O clima de otimismo e “esqueça os mortos, eles não levantam mais”, em O Estadão, ficou completo com a foto da matéria ao lado – um bonito casal e seus filhos numa área verde e a legenda que trazia o termo “paraíso orgânico”. Parecia até uma ironia (será que foi?), lembrando as capas dos jornais que publicavam receitas de bolo na ditadura civil-militar dos anos 1960-1970 quando queriam, na verdade, denunciar que não estavam podendo publicar o que deveriam estar publicando.
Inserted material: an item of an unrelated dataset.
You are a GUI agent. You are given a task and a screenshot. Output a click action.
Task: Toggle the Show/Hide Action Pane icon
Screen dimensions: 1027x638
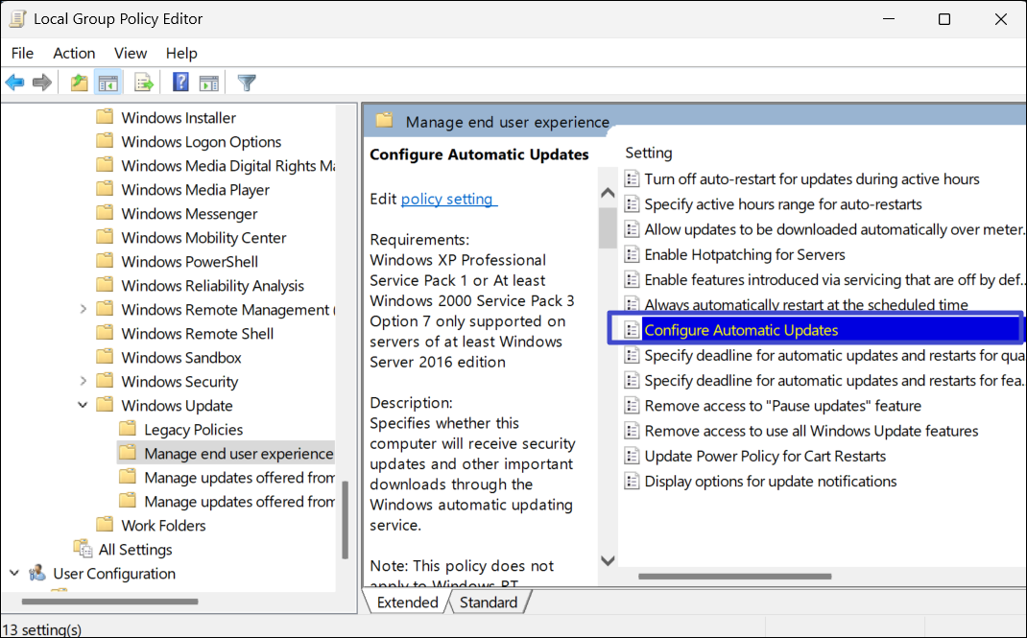(x=208, y=83)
Para discutir a ausência de cobertura do 29M nos jornalões, surgiram desde explicações sobre interesses da empresa jornalística em conflito com o interesse social; passando por “nem tudo é coisa de jornalismo malvado” e “eles ´fecham´ as edições de domingo no sábado, por volta de meio dia” (portanto, antes das manifestações atingirem a proporção a que chegaram); até “quem se importa com o que os jornalões publicam, agora tem-se as redes sociais”. E tentou-se entender o fato por várias abordagens, convocando, entre outras, a ideia de espiral do silêncio (Noelle-Neumann), que leva a subestimar acontecimentos por achar que eles ficarão restritos a uma minoria.
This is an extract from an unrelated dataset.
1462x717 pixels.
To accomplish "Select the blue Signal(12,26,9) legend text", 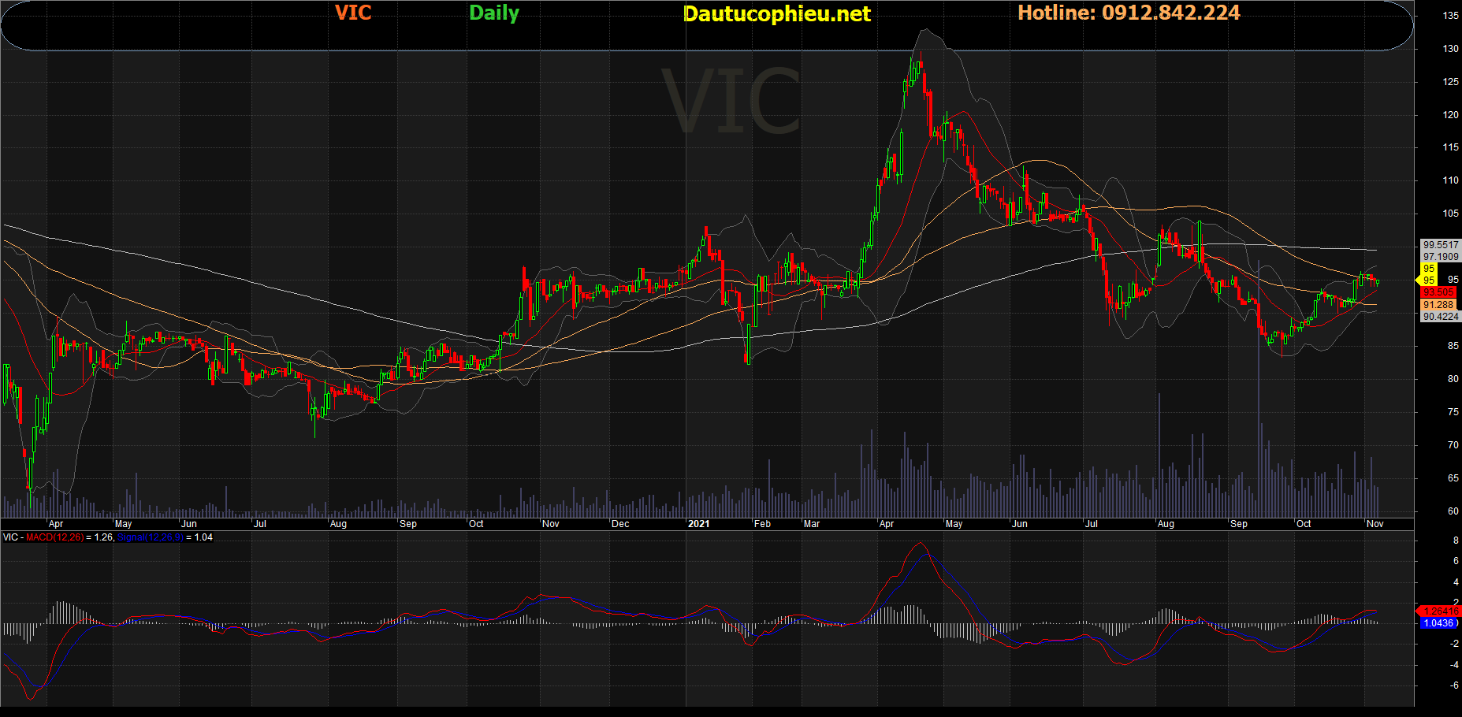I will [150, 537].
Pedro Aguiar, professor de Jornalismo da Universidade Federal Fluminense (UFF), em matéria na revista piauí, duvidou de um erro de avaliação dos jornais tradicionais, uma vez que o valor notícia dos protestos era evidente. Para ele houve uma escolha deliberada em esconder imagens onde se sobressaiam bandeiras vermelhas, em uma “atenção” aos leitores no papel, em sua maioria idosos e conservadores. É provável que o estudioso Nilson Lage concordasse com essa ideia. Em entrevista recente ao portal ComunicoLog, ele definiu o Estadão como representante da oligarquia paulista e a Folha como um Estadão envergonhado, que atende à mesma burguesia, mas tentando fazer um contraponto.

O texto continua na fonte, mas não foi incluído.